= EXERCISE DIRECTIONS =
Repeat exactly the lines below that lie between the line with "tiết lịch sử" and the line with "The height and width of the screenshot is (259, 519).", counting both of those lines as part of the answer.

= DATA EXTRACT =
-- -- --
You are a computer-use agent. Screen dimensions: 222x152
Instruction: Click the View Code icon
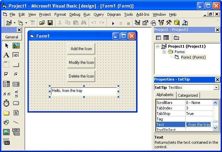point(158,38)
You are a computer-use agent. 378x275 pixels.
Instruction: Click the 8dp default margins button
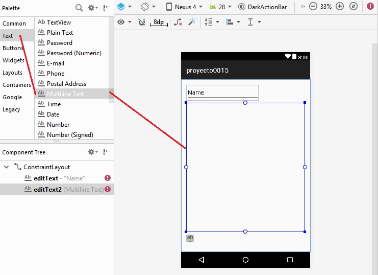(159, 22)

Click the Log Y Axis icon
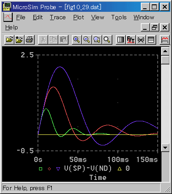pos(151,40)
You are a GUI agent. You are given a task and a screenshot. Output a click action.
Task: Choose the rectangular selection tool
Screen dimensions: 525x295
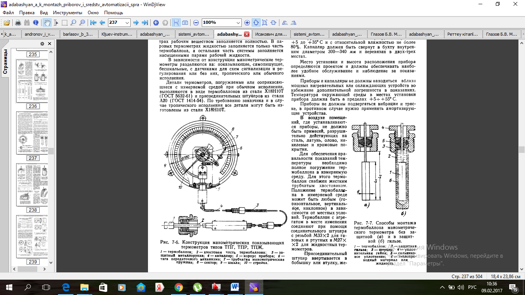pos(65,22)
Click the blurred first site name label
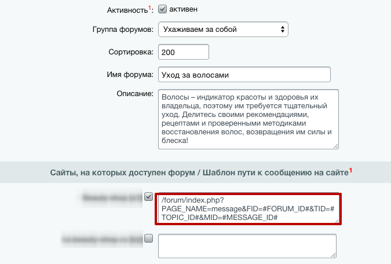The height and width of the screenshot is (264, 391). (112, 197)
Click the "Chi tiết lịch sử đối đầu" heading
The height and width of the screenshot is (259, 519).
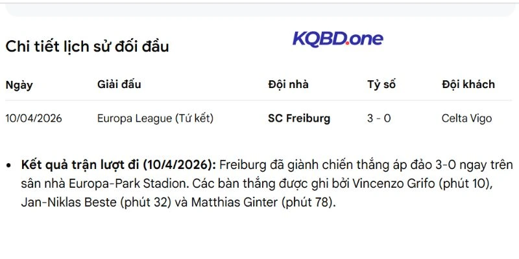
-- -- --
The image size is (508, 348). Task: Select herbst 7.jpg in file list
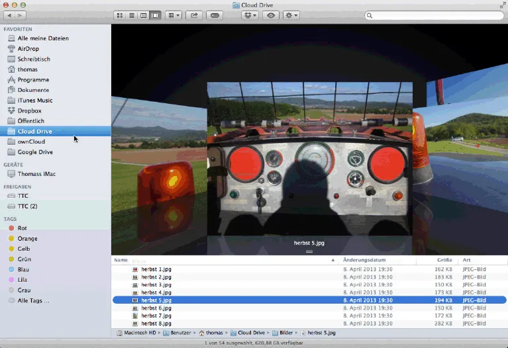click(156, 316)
-- -- --
= PROBLEM SOLUTION =
Click the "Chi tiết lịch sử đối đầu" heading
The height and width of the screenshot is (259, 519).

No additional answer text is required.